Ecole Pratique des Hautes Etudes, PSL Research University, Sorbonne Université, INSERM, CRSA, Paris, 75012, France.
BMC Biol. 2024 Mar 12;22(1):58. doi: 10.1186/s12915-024-01846-9.
Cell differentiation requires the integration of two opposite processes, a stabilizing cellular memory, especially at the transcriptional scale, and a burst of gene expression variability which follows the differentiation induction. Therefore, the actual capacity of a cell to undergo phenotypic change during a differentiation process relies upon a modification in this balance which favors change-inducing gene expression variability. However, there are no experimental data providing insight on how fast the transcriptomes of identical cells would diverge on the scale of the very first two cell divisions during the differentiation process.
In order to quantitatively address this question, we developed different experimental methods to recover the transcriptomes of related cells, after one and two divisions, while preserving the information about their lineage at the scale of a single cell division. We analyzed the transcriptomes of related cells from two differentiation biological systems (human CD34+ cells and T2EC chicken primary erythrocytic progenitors) using two different single-cell transcriptomics technologies (scRT-qPCR and scRNA-seq).
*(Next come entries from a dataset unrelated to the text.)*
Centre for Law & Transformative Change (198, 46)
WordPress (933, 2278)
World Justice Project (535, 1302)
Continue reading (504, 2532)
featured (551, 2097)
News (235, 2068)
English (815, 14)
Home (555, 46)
We identified that the gene transcription profiles of differentiating sister cells are more similar to each other than to those of non-related cells of the same type, sharing the same environment and undergoing similar biological processes. More importantly, we observed greater discrepancies between differentiating sister cells than between self-renewing sister cells. Furthermore, a progressive increase in this divergence from first generation to second generation was observed when comparing differentiating cousin cells to self renewing cousin cells. Our results are in favor of a gradual erasure of transcriptional memory during the differentiation process.
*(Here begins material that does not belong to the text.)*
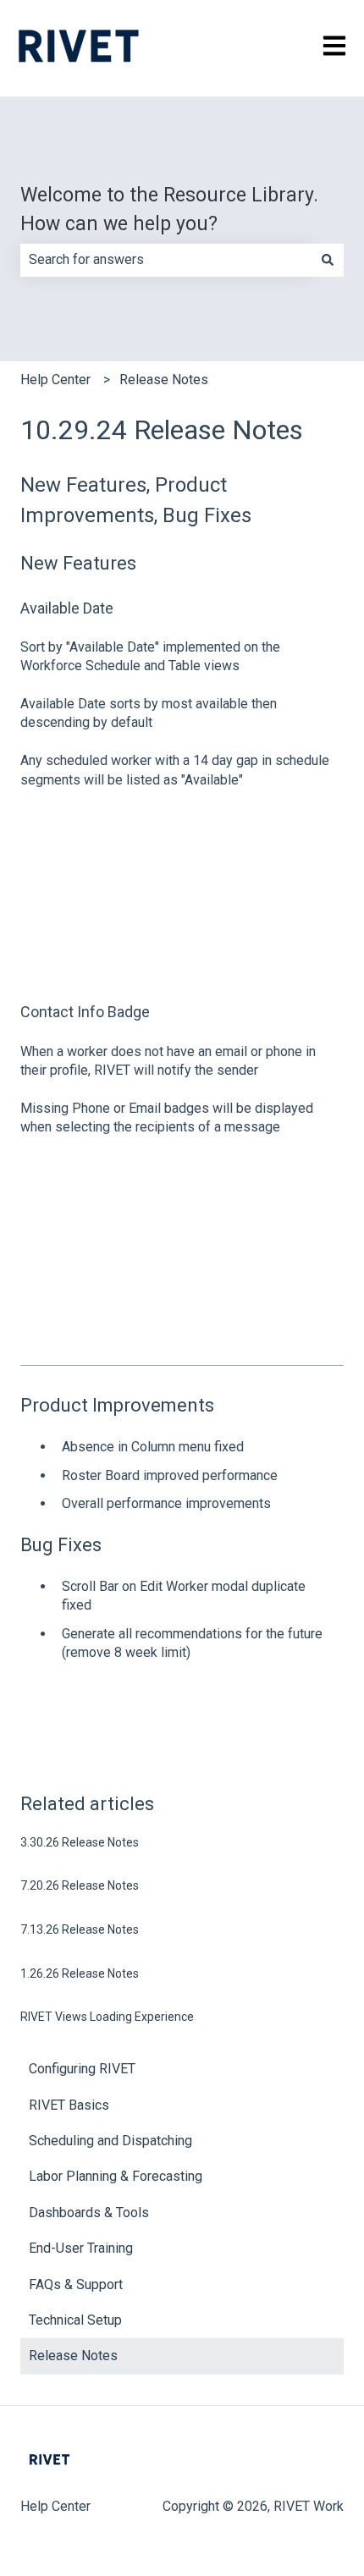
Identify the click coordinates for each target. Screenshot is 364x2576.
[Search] (328, 260)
细胞分化需要整合两个相反的过程,一个是稳定的细胞记忆,特别是在转录水平上,另一个是在分化诱导后基因表达变异性的爆发。因此,细胞在分化过程中发生表型变化的实际能力取决于这种平衡的改变,这种改变有利于诱导变化的基因表达变异性。然而,目前尚无实验数据能够深入了解在分化过程的最初两个细胞分裂阶段,相同细胞的转录组在多大程度上会发生分化。
为了定量解决这个问题,我们开发了不同的实验方法,以在一次和两次分裂后恢复相关细胞的转录组,同时在单细胞分裂水平上保留其谱系信息。我们使用两种不同的单细胞转录组学技术(scRT-qPCR和scRNA-seq)分析了来自两个分化生物学系统(人类CD34+细胞和T2EC鸡原代红细胞祖细胞)的相关细胞的转录组。
我们发现,正在分化的姐妹细胞的基因转录谱彼此之间比与相同类型的非相关细胞更相似,它们共享相同的环境并经历相似的生物学过程。更重要的是,我们观察到正在分化的姐妹细胞之间的差异比自我更新的姐妹细胞之间的差异更大。此外,当比较正在分化的堂兄弟细胞与自我更新的堂兄弟细胞时,从第一代到第二代这种差异逐渐增加。我们的结果支持在分化过程中逐渐消除转录记忆的观点。